**Problem to solve**
Retype the listing below word for word, keeping every line and character unchanged.
+++ Information supplied
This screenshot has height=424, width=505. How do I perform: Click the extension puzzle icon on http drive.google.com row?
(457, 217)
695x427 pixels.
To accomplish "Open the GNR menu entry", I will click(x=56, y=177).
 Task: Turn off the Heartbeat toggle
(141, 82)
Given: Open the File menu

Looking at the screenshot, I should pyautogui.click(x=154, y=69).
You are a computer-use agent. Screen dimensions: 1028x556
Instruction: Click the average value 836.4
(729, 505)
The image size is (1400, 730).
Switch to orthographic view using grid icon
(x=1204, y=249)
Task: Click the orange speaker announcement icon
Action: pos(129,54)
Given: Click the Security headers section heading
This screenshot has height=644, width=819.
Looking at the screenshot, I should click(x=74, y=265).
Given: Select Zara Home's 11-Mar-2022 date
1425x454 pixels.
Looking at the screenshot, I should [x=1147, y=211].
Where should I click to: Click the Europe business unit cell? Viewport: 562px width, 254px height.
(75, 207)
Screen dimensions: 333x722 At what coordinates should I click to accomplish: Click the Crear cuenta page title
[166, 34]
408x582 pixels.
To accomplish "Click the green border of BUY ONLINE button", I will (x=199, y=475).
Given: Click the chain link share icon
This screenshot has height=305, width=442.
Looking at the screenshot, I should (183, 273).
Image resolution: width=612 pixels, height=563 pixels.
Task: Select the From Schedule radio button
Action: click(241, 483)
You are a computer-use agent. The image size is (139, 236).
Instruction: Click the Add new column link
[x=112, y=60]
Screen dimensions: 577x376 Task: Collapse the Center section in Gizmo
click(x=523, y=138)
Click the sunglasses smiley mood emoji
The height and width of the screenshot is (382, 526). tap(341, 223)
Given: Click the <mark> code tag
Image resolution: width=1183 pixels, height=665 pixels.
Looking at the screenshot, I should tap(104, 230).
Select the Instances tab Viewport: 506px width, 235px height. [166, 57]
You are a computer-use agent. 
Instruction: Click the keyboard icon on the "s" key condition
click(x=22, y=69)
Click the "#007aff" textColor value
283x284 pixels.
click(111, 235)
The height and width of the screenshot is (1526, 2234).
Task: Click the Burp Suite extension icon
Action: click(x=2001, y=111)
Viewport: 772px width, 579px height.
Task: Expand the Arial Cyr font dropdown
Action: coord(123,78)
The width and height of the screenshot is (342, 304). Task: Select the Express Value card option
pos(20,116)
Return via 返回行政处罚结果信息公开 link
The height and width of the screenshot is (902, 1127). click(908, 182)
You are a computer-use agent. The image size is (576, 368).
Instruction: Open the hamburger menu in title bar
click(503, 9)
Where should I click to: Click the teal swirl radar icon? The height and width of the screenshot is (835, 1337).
++++++
**Finished exercise**
This screenshot has height=424, width=505. How do I perform: Click the extension puzzle icon on http drive.google.com row?
(457, 217)
695x427 pixels.
To accomplish "Open the GNR menu entry", I will click(x=56, y=177).
 Task: Turn off the Heartbeat toggle
(141, 82)
Given: Open the File menu

Looking at the screenshot, I should pyautogui.click(x=154, y=69).
You are a computer-use agent. Screen dimensions: 1028x556
Instruction: Click the average value 836.4
(729, 505)
The image size is (1400, 730).
Switch to orthographic view using grid icon
(x=1204, y=249)
Task: Click the orange speaker announcement icon
Action: pos(129,54)
Given: Click the Security headers section heading
This screenshot has height=644, width=819.
Looking at the screenshot, I should click(x=74, y=265).
Given: Select Zara Home's 11-Mar-2022 date
1425x454 pixels.
Looking at the screenshot, I should [x=1147, y=211].
Where should I click to: Click the Europe business unit cell? Viewport: 562px width, 254px height.
(75, 207)
Screen dimensions: 333x722 At what coordinates should I click to accomplish: Click the Crear cuenta page title
[166, 34]
408x582 pixels.
To accomplish "Click the green border of BUY ONLINE button", I will (x=199, y=475).
Given: Click the chain link share icon
This screenshot has height=305, width=442.
Looking at the screenshot, I should (183, 273).
Image resolution: width=612 pixels, height=563 pixels.
Task: Select the From Schedule radio button
Action: click(241, 483)
You are a computer-use agent. The image size is (139, 236).
Instruction: Click the Add new column link
[x=112, y=60]
Screen dimensions: 577x376 Task: Collapse the Center section in Gizmo
click(x=523, y=138)
Click the sunglasses smiley mood emoji
The height and width of the screenshot is (382, 526). tap(341, 223)
Given: Click the <mark> code tag
Image resolution: width=1183 pixels, height=665 pixels.
Looking at the screenshot, I should tap(104, 230).
Select the Instances tab Viewport: 506px width, 235px height. [166, 57]
You are a computer-use agent. 
Instruction: Click the keyboard icon on the "s" key condition
click(x=22, y=69)
Click the "#007aff" textColor value
283x284 pixels.
click(111, 235)
The height and width of the screenshot is (1526, 2234).
Task: Click the Burp Suite extension icon
Action: click(x=2001, y=111)
Viewport: 772px width, 579px height.
Task: Expand the Arial Cyr font dropdown
Action: coord(123,78)
The width and height of the screenshot is (342, 304). Task: Select the Express Value card option
pos(20,116)
Return via 返回行政处罚结果信息公开 link
The height and width of the screenshot is (902, 1127). click(908, 182)
You are a computer-use agent. The image size is (576, 368).
Instruction: Open the hamburger menu in title bar
click(503, 9)
Where should I click to: Click the teal swirl radar icon? The height and width of the screenshot is (835, 1337).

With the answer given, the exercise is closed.